San Diego is crisscrossed with wild and coyote-filled canyons. A few of these canyons divide streets and neighborhoods and so early city planners built bridges and even staircases here and there to bring the parts – and hopefully the people – together.
In the Banker’s Hill area, just north of downtown San Diego, a suspension bridge was built in 1912 near First Avenue over Kate Sessions Canyon to connect two parts of Spruce Street. It is one of the city’s hidden gems. Many locals don’t know about it, but those who do call it the Wiggly Bridge because it wiggles and wobbles as you walk across it. It also creaks and clanks and moans.

I first crossed Spruce Street suspension bridge 30 years ago on my lunch hour. It’s located in an older, elegant neighborhood, filled with graceful Victorian and Spanish homes, one of which housed the ad agency where I worked. In the mornings, I would park two or three blocks away and walk to work, passing two large houses full of Hari Krishna people outside gardening or inside chanting.
One day the owner of the agency said he wanted to show me something. While he said he liked my copywriting, he didn’t seem to like me. We often argued. He was happily married and I wasn’t attracted to him, so I don’t think our personality conflict was romantic.
Anyway, there we were one fine Spring day on the wiggly bridge! Laughing, enjoying the view over the canyon and downtown and the ability to get to the other side in a sort of secret way. I thanked him. I think it was his way of saying, “We can work together.” And we did, for two more good years.
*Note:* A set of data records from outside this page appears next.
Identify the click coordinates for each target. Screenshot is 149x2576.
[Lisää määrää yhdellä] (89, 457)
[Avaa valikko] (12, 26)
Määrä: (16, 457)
Recently I watched a show on local TV about the Spruce Street bridge (“About San Diego” with Ken Kramer). There it was in all its creaking glory, “another story about San Diego,” as Mr. Kramer likes to say.
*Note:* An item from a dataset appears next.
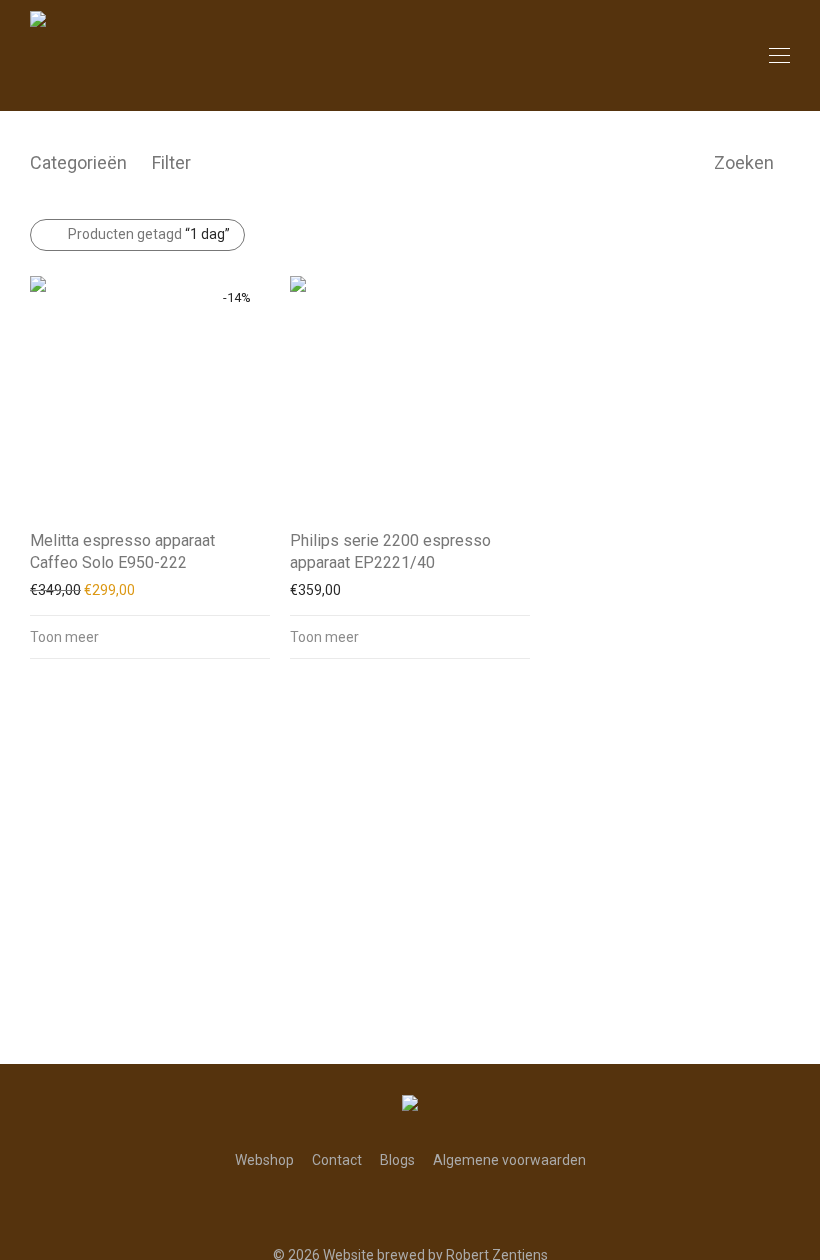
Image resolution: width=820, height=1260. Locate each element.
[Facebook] (395, 1207)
This inspired me to drive down and take photos and another wobbly walk. But in some ways I was already on it. In the middle of moving, I am on my own bridge – suspended, swaying in the air, between one home and another.
Betwixt and Between, that’s me. Not to be confused with Bewitched, Bothered and Bewildered, that state of temporary insanity hardwired into us so we’ll mate and procreate, which I’d actually prefer right now, except I wouldn’t get my packing finished.
No, I mean the feeling of being neither here nor there, not belonging anywhere. My home of eight years is devoid of life now (except for my suspicious cats) and full of boxes. My new home is having its innards ripped out and is not yet ready to live in. I had planned to leave my current home in a couple of years, to downsize, but a sale and large rent increase put my plans on fast forward and my feet back out onto the streets. Old and new streets. Former neighborhoods. Would I like to be back there again? Exploring new areas. Maybe I should try living over a store or ???
By luck (and talking to neighbors), I found a new place right around the corner. If it weren’t for a tall condo a few doors down, I could see it from my current window. Straight as the seagulls fly. I don’t know if I will like it. I’ve loved my current space, full of light and looking out over trees and people. I leave it reluctantly, yet I also feel ready to make a new home.
So here I am, walking the wiggly walk, swaying in the salt air breeze, listening to the coyotes, holding on, no desire to jump, suspended between two parts of the same neighborhood, curious about the other side.